Short task -
Render each line of the data below as a two-column Markdown table, with Row holding its number and Line Text holding the line itself. Leave out any blank lines.

---

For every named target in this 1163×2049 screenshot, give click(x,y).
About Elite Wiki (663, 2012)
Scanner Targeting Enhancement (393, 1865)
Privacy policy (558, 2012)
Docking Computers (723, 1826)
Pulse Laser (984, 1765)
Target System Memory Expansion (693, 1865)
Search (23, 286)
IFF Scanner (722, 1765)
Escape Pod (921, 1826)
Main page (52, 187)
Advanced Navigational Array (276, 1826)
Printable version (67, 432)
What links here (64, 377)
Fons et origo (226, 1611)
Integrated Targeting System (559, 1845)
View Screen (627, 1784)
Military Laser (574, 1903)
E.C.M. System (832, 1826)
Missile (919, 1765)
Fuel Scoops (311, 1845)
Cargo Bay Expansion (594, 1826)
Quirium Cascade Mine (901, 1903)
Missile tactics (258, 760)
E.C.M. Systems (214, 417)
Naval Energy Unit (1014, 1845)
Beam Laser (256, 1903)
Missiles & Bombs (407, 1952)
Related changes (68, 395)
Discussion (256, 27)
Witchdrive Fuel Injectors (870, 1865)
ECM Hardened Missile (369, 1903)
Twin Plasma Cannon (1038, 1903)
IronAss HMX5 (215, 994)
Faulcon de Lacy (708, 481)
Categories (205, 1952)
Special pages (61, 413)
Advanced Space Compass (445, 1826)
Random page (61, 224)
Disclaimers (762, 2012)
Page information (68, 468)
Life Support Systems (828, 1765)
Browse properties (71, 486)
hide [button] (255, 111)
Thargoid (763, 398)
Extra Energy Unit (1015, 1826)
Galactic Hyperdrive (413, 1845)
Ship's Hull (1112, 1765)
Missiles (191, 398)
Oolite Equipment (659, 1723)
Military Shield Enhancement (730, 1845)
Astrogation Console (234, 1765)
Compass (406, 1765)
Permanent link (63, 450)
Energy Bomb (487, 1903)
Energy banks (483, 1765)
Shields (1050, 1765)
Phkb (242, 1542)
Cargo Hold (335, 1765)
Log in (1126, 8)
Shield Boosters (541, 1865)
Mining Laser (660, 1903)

---

Solution to the problem -
| Row | Line Text |
|---|---|
| 1 | For every named target in this 1163×2049 screenshot, give click(x,y). |
| 2 | About Elite Wiki (663, 2012) |
| 3 | Scanner Targeting Enhancement (393, 1865) |
| 4 | Privacy policy (558, 2012) |
| 5 | Docking Computers (723, 1826) |
| 6 | Pulse Laser (984, 1765) |
| 7 | Target System Memory Expansion (693, 1865) |
| 8 | Search (23, 286) |
| 9 | IFF Scanner (722, 1765) |
| 10 | Escape Pod (921, 1826) |
| 11 | Main page (52, 187) |
| 12 | Advanced Navigational Array (276, 1826) |
| 13 | Printable version (67, 432) |
| 14 | What links here (64, 377) |
| 15 | Fons et origo (226, 1611) |
| 16 | Integrated Targeting System (559, 1845) |
| 17 | View Screen (627, 1784) |
| 18 | Military Laser (574, 1903) |
| 19 | E.C.M. System (832, 1826) |
| 20 | Missile (919, 1765) |
| 21 | Fuel Scoops (311, 1845) |
| 22 | Cargo Bay Expansion (594, 1826) |
| 23 | Quirium Cascade Mine (901, 1903) |
| 24 | Missile tactics (258, 760) |
| 25 | E.C.M. Systems (214, 417) |
| 26 | Naval Energy Unit (1014, 1845) |
| 27 | Beam Laser (256, 1903) |
| 28 | Missiles & Bombs (407, 1952) |
| 29 | Related changes (68, 395) |
| 30 | Discussion (256, 27) |
| 31 | Witchdrive Fuel Injectors (870, 1865) |
| 32 | ECM Hardened Missile (369, 1903) |
| 33 | Twin Plasma Cannon (1038, 1903) |
| 34 | IronAss HMX5 (215, 994) |
| 35 | Faulcon de Lacy (708, 481) |
| 36 | Categories (205, 1952) |
| 37 | Special pages (61, 413) |
| 38 | Advanced Space Compass (445, 1826) |
| 39 | Random page (61, 224) |
| 40 | Disclaimers (762, 2012) |
| 41 | Page information (68, 468) |
| 42 | Life Support Systems (828, 1765) |
| 43 | Browse properties (71, 486) |
| 44 | hide [button] (255, 111) |
| 45 | Thargoid (763, 398) |
| 46 | Extra Energy Unit (1015, 1826) |
| 47 | Galactic Hyperdrive (413, 1845) |
| 48 | Ship's Hull (1112, 1765) |
| 49 | Missiles (191, 398) |
| 50 | Oolite Equipment (659, 1723) |
| 51 | Military Shield Enhancement (730, 1845) |
| 52 | Astrogation Console (234, 1765) |
| 53 | Compass (406, 1765) |
| 54 | Permanent link (63, 450) |
| 55 | Energy Bomb (487, 1903) |
| 56 | Energy banks (483, 1765) |
| 57 | Shields (1050, 1765) |
| 58 | Phkb (242, 1542) |
| 59 | Cargo Hold (335, 1765) |
| 60 | Log in (1126, 8) |
| 61 | Shield Boosters (541, 1865) |
| 62 | Mining Laser (660, 1903) |